● Exercise aim
Find the line containing "Viewport: 338px width, 213px" in the records below. Copy exactly that line and each one after it, ending at the line containing "Viewport: 553px width, 470px height.", and nothing more.

● Stored data
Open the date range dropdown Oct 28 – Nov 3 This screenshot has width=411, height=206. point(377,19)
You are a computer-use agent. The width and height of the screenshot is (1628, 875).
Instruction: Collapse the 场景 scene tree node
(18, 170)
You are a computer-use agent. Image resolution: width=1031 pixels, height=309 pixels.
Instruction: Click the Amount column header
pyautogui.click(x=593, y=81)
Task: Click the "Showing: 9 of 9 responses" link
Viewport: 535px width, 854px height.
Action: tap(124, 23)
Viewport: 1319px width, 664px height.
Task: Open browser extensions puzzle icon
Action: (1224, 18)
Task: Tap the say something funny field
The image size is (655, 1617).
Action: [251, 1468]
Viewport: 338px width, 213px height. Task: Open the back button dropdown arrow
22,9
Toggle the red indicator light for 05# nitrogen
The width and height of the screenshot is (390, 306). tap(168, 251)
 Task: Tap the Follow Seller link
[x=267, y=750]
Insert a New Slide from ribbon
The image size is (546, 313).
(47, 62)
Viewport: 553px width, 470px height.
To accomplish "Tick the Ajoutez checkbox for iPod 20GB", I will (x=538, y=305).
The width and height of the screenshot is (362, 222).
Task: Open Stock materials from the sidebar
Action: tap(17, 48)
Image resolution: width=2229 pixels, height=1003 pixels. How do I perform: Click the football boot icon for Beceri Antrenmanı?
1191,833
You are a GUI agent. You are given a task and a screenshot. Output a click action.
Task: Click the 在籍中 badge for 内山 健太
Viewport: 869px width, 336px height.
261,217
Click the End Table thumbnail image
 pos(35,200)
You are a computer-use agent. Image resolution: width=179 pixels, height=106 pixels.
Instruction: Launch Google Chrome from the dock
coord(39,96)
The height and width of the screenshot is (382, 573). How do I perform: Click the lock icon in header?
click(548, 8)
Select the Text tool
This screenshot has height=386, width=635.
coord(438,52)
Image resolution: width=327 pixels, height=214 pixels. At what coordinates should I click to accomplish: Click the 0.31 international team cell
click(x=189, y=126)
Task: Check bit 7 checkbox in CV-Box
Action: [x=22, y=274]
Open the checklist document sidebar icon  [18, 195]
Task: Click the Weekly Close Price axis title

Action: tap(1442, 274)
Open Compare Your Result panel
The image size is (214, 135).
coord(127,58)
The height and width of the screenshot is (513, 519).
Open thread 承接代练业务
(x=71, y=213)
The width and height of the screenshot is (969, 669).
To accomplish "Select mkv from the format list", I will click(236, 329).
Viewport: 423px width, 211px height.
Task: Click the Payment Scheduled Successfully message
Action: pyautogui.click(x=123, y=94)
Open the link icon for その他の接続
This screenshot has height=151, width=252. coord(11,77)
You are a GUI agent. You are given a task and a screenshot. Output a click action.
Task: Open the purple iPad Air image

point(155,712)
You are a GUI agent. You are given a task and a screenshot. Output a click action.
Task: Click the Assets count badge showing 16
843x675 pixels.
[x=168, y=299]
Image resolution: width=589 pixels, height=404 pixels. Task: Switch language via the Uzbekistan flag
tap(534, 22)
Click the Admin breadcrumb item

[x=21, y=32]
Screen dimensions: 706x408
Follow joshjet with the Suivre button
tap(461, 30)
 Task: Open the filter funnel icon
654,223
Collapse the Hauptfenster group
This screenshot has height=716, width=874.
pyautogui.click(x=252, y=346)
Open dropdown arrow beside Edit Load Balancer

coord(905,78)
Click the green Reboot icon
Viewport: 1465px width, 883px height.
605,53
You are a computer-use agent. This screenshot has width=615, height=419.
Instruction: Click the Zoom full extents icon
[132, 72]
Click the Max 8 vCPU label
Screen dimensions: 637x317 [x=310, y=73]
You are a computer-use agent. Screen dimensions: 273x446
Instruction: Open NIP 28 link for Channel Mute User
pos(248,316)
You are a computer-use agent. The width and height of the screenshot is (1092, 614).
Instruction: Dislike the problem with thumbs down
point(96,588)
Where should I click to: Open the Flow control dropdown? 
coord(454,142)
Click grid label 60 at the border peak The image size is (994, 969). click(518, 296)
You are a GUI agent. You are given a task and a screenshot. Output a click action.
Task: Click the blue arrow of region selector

● Finished task
Viewport: 338px width, 213px height. Task: Open the back button dropdown arrow
22,9
Toggle the red indicator light for 05# nitrogen
The width and height of the screenshot is (390, 306). tap(168, 251)
 Task: Tap the Follow Seller link
[x=267, y=750]
Insert a New Slide from ribbon
The image size is (546, 313).
(47, 62)
Viewport: 553px width, 470px height.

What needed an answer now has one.